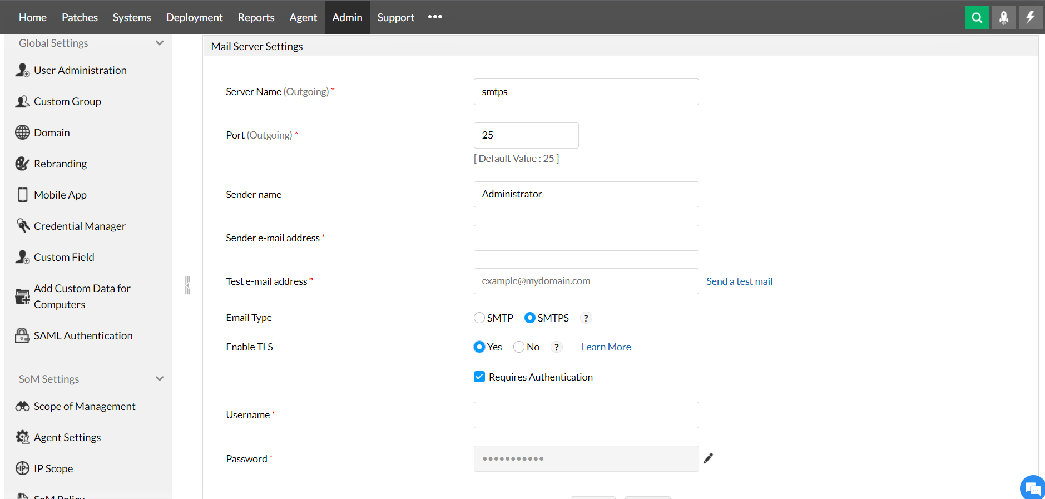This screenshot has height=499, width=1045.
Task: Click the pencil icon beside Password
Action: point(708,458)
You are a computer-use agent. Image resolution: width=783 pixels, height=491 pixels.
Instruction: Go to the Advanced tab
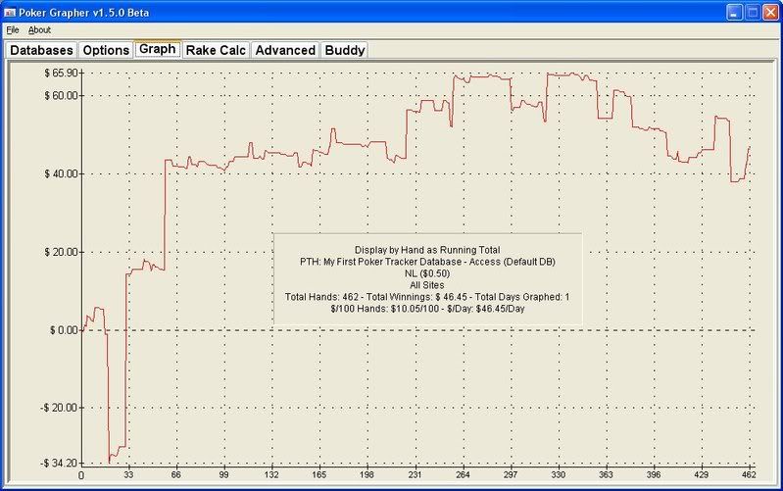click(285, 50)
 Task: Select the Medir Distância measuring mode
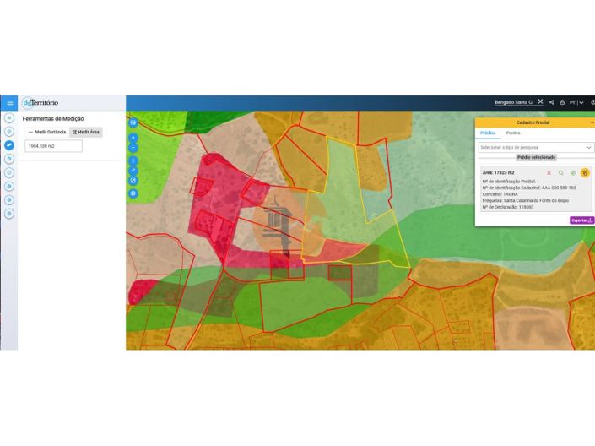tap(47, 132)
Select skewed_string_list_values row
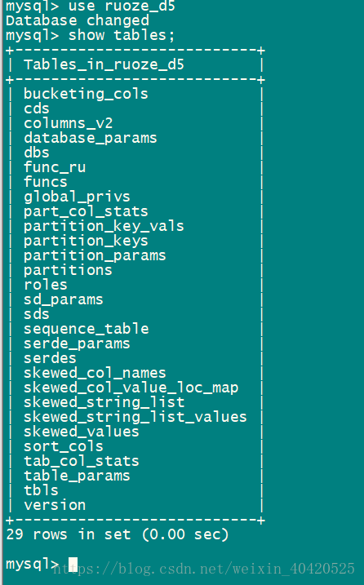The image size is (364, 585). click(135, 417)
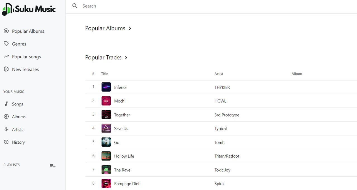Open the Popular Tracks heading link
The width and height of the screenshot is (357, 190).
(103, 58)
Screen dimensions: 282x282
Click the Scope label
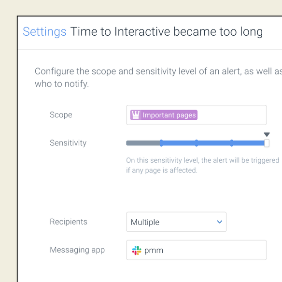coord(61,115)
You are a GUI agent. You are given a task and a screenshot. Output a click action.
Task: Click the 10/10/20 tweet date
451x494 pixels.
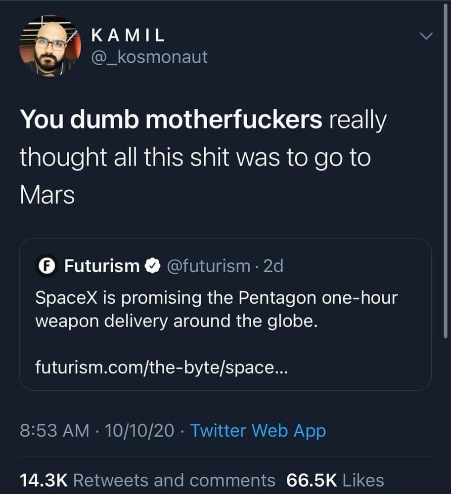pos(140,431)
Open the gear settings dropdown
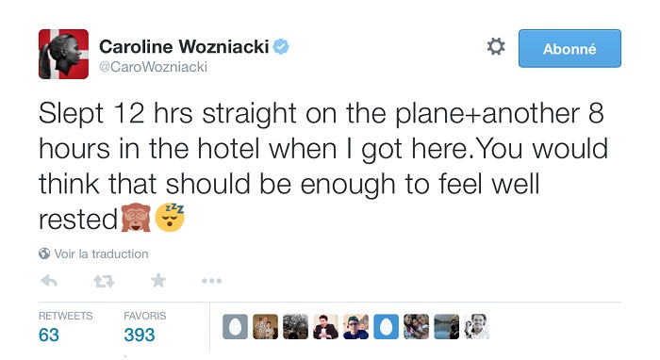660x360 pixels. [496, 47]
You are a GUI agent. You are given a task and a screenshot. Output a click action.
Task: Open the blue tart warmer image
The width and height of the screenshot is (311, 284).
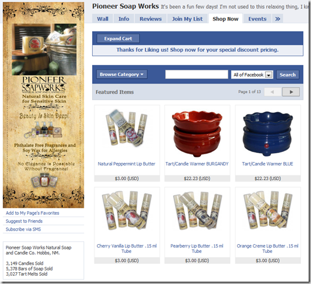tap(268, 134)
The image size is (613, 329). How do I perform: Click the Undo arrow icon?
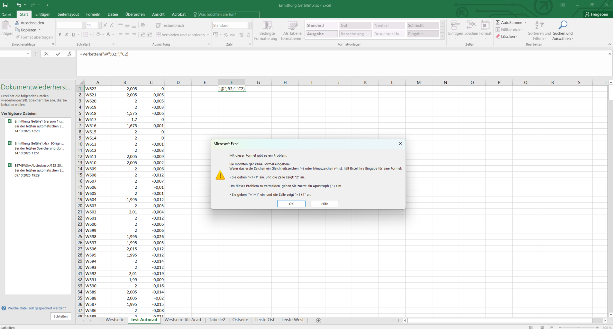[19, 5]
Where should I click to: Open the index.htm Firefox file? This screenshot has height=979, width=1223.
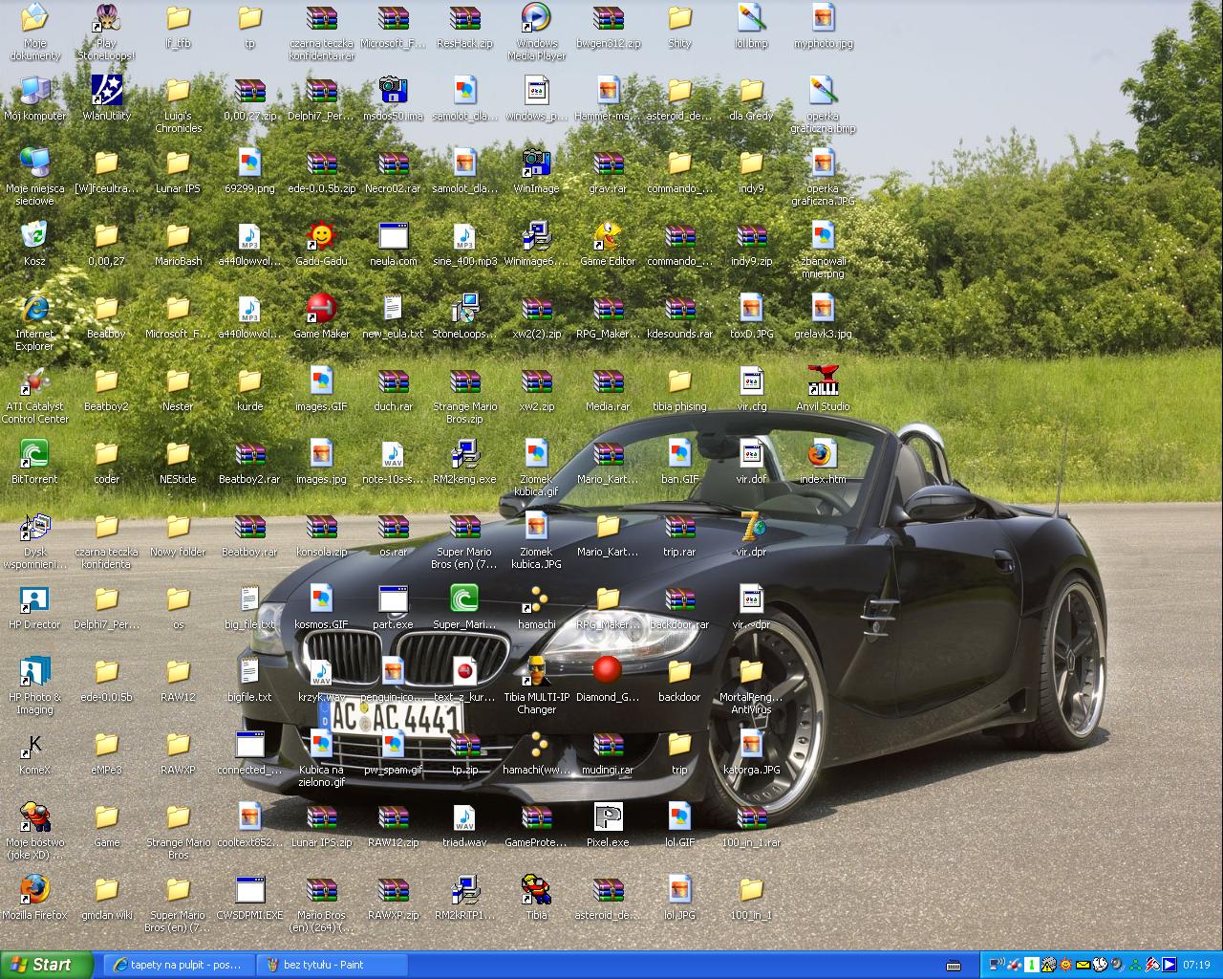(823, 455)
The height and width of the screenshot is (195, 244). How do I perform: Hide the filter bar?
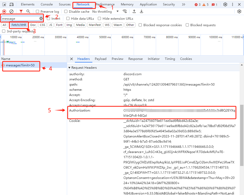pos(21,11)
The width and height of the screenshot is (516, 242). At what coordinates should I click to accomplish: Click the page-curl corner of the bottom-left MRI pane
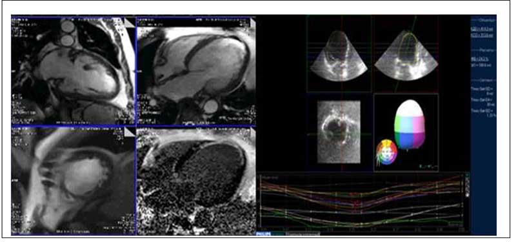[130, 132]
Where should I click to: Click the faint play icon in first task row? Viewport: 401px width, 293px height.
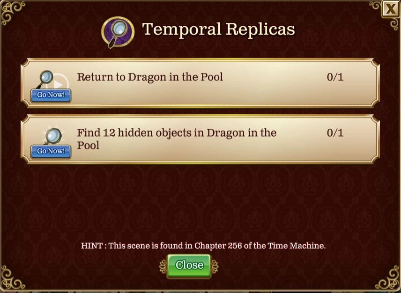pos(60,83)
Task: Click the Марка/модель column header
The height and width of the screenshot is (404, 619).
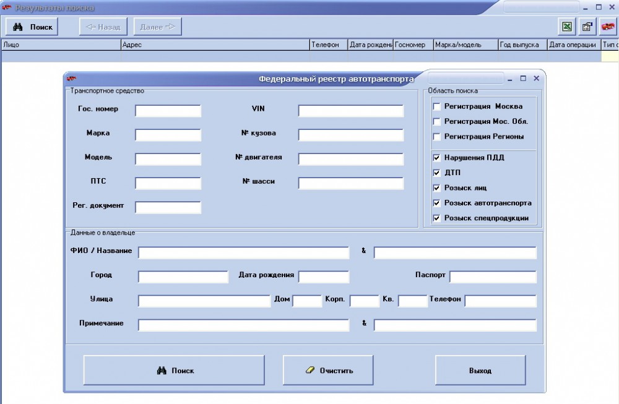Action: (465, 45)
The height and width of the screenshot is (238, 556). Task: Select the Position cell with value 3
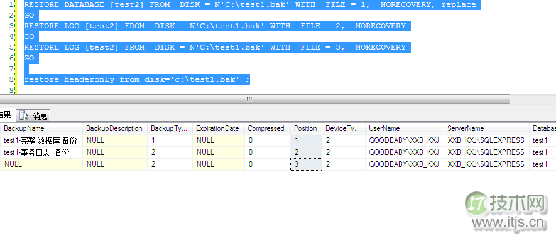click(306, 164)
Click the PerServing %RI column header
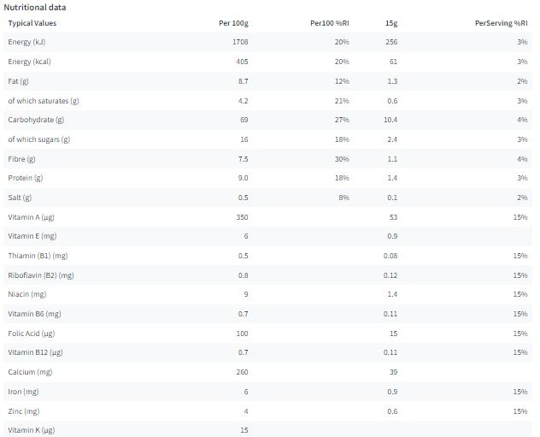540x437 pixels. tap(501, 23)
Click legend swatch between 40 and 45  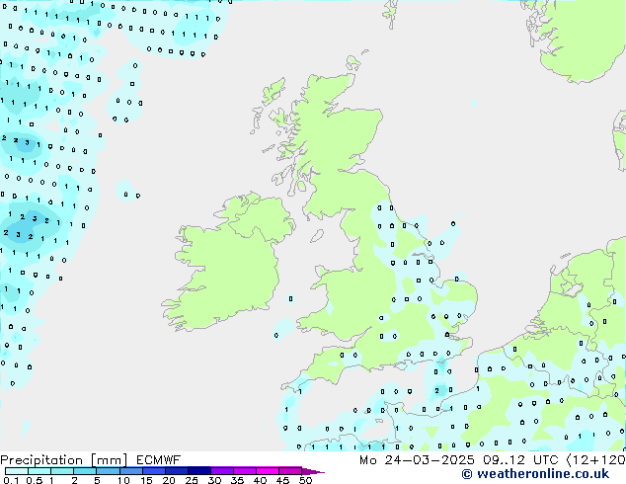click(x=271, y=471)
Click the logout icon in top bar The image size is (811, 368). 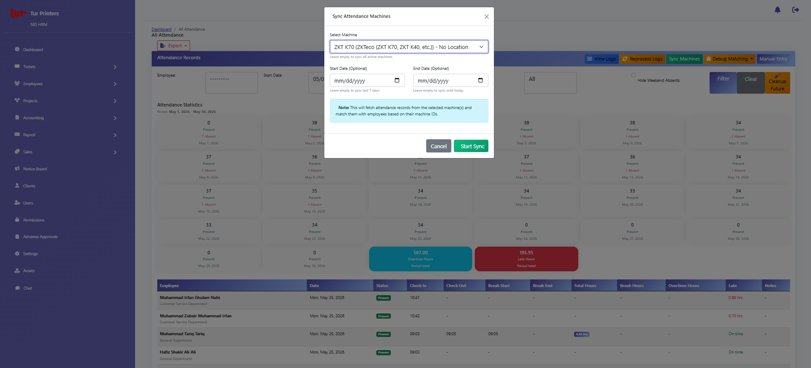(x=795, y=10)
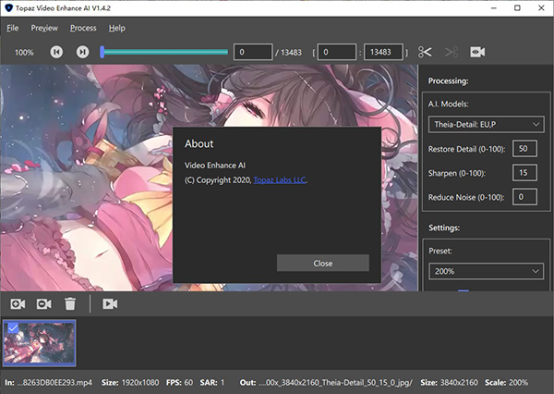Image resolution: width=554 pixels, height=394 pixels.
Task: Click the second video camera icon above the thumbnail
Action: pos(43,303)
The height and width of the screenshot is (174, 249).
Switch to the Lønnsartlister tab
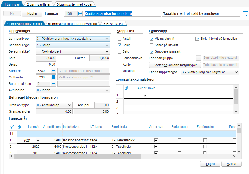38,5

|---|

Directions for this task: Restate, word for word, each line from the line containing "The height and width of the screenshot is (174, 249)." through the end of the entries above; the pictures are not part of the copy.

Finished exercise:
The height and width of the screenshot is (174, 249).
Switch to the Lønnsartlister tab
38,5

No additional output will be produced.